Work required: Write out the records below word for word, from the first line down through the line that contains "click(x=555, y=14)".

Input rows start

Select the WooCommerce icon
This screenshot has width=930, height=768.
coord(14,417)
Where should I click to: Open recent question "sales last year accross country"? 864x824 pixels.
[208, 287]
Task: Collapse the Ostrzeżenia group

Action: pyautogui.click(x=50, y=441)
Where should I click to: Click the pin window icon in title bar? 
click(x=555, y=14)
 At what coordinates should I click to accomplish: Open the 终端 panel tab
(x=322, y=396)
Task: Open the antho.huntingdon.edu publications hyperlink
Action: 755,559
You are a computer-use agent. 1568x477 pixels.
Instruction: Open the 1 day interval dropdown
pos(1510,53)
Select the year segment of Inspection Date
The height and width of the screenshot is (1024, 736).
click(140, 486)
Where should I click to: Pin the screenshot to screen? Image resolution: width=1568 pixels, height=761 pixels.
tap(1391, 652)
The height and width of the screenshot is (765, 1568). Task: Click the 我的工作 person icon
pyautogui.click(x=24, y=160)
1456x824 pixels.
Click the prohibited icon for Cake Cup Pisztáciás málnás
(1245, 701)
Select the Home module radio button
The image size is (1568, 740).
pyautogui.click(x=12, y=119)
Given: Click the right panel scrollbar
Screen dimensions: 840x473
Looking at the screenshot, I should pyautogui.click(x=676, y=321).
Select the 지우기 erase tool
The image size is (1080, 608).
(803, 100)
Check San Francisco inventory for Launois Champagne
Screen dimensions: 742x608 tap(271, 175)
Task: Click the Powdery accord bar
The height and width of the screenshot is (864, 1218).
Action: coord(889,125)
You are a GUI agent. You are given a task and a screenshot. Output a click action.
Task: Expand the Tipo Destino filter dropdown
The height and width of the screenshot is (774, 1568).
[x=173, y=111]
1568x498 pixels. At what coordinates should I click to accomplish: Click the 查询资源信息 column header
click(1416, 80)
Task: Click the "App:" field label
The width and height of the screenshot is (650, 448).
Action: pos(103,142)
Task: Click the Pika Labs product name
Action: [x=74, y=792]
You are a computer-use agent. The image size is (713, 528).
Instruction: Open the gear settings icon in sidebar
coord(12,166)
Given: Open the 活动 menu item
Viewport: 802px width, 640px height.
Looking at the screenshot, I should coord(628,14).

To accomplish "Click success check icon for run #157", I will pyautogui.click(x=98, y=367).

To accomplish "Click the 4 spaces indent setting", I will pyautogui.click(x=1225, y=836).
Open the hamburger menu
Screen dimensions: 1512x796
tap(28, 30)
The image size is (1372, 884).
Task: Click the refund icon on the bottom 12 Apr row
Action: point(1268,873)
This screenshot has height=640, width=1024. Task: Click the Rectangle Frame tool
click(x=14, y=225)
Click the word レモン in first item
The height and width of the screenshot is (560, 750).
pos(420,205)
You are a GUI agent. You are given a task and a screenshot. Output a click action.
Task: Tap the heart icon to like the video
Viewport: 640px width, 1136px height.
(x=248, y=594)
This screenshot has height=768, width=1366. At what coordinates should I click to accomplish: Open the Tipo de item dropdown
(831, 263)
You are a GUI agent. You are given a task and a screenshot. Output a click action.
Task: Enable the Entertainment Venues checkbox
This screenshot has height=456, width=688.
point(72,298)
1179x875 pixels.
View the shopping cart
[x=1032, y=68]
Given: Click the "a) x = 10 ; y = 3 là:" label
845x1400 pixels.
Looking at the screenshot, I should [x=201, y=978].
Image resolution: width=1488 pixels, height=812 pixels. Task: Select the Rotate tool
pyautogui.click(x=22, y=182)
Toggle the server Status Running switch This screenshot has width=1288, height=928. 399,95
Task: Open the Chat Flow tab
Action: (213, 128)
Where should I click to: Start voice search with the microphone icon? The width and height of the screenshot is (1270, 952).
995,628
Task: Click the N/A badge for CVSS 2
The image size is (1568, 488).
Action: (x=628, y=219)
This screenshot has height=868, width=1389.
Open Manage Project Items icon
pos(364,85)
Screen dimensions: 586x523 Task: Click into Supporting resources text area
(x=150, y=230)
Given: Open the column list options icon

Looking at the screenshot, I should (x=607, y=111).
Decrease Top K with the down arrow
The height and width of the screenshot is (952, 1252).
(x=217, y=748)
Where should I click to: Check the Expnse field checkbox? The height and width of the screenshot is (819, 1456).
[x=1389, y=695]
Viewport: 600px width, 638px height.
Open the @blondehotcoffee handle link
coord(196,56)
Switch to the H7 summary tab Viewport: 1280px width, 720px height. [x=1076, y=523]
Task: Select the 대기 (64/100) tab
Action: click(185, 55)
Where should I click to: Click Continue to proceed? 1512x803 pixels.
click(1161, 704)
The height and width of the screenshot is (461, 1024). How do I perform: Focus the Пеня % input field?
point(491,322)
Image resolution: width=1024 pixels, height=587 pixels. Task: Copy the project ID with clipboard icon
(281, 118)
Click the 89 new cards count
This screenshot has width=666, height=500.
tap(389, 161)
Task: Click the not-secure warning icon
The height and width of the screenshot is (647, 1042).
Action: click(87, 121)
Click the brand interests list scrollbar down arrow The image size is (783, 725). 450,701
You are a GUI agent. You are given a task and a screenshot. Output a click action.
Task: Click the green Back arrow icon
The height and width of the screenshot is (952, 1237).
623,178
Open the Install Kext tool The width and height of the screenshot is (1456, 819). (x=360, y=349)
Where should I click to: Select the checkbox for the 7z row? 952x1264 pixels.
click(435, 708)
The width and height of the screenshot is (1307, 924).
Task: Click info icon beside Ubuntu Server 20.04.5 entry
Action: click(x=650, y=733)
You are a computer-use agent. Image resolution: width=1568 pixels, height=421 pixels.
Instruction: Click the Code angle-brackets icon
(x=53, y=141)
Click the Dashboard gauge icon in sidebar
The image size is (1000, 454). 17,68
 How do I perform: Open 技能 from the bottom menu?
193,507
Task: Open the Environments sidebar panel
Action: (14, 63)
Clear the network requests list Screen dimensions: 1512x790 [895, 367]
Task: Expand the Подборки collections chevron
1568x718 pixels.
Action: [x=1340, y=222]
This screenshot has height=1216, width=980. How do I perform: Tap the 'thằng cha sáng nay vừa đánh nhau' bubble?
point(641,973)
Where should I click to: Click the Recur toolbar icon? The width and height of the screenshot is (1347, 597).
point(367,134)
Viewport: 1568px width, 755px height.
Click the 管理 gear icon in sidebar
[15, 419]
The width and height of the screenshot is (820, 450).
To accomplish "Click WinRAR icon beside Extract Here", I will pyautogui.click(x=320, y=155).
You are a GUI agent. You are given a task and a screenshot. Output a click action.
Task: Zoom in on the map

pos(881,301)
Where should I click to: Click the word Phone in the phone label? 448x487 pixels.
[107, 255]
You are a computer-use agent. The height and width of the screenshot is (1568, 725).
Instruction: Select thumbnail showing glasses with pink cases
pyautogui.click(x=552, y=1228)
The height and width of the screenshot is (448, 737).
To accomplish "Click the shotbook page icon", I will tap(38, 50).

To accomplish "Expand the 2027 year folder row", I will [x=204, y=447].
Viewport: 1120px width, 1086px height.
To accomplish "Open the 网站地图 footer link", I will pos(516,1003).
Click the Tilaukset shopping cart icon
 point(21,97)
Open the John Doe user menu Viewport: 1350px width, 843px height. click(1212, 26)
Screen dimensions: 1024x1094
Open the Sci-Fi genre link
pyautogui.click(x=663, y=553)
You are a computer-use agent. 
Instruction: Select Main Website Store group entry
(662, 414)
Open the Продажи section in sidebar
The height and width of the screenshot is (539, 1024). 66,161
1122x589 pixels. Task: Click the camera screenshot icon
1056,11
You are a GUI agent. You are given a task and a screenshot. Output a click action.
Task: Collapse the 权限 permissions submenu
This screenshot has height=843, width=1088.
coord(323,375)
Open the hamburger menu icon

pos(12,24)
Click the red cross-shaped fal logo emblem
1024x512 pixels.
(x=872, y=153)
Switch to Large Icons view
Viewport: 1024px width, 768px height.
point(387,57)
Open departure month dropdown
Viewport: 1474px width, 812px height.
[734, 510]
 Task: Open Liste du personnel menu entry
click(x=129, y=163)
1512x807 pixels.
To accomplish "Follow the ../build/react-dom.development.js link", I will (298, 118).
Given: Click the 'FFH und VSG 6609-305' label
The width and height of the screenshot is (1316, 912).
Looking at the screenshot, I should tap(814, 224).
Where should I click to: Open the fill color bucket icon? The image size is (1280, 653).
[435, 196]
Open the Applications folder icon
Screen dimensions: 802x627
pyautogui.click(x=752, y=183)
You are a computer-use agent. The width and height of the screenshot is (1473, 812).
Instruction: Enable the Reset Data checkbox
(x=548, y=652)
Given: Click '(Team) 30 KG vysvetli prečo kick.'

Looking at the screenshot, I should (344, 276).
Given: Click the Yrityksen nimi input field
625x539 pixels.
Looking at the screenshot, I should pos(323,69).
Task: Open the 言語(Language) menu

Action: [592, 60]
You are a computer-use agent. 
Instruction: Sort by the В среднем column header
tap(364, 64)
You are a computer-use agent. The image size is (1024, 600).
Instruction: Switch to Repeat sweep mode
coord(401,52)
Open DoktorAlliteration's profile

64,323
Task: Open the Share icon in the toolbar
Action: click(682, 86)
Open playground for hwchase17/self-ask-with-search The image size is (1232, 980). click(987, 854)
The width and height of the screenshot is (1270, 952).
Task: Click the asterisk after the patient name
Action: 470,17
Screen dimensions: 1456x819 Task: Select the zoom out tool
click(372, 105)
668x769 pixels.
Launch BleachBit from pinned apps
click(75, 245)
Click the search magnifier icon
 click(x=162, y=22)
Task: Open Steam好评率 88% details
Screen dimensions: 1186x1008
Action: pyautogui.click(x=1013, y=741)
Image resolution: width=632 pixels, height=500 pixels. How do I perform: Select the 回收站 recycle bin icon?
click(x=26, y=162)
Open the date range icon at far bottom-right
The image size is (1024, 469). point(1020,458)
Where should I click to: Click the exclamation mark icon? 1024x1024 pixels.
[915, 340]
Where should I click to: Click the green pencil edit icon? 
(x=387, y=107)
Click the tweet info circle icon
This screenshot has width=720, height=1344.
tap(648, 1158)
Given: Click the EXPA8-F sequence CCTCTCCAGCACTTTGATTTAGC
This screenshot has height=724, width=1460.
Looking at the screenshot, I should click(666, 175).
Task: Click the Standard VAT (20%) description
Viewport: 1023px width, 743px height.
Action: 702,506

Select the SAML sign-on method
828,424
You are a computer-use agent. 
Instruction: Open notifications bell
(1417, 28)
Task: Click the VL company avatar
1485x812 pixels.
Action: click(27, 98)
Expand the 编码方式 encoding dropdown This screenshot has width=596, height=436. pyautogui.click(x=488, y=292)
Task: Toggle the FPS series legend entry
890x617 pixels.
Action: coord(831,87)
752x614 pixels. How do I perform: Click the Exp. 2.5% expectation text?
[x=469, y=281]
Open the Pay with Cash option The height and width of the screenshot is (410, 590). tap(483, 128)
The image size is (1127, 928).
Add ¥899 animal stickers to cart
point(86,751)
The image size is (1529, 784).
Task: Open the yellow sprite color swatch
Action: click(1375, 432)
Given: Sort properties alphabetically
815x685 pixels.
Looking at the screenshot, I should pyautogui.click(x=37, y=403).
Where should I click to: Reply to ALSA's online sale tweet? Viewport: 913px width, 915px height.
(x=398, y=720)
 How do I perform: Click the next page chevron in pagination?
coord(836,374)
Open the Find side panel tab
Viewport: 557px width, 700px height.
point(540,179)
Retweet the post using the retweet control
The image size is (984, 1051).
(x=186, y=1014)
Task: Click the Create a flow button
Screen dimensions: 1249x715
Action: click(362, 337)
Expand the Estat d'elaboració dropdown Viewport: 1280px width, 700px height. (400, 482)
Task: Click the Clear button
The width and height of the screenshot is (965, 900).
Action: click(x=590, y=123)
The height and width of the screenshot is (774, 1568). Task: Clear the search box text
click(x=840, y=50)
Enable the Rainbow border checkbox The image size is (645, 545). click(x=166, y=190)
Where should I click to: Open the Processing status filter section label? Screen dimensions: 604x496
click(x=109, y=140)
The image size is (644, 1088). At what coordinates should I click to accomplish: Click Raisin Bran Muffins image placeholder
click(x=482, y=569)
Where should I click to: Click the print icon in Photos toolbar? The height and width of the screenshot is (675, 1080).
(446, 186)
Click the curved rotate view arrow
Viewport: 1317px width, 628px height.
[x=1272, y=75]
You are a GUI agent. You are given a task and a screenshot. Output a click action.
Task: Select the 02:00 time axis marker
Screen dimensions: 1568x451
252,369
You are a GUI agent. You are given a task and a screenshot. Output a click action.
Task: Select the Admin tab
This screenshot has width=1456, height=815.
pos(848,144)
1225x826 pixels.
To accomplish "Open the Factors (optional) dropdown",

Input rows end

Exercise answer:
Select the WooCommerce icon
This screenshot has width=930, height=768.
coord(14,417)
Where should I click to: Open recent question "sales last year accross country"? 864x824 pixels.
[208, 287]
Task: Collapse the Ostrzeżenia group

Action: pyautogui.click(x=50, y=441)
Where should I click to: Click the pin window icon in title bar? 
click(x=555, y=14)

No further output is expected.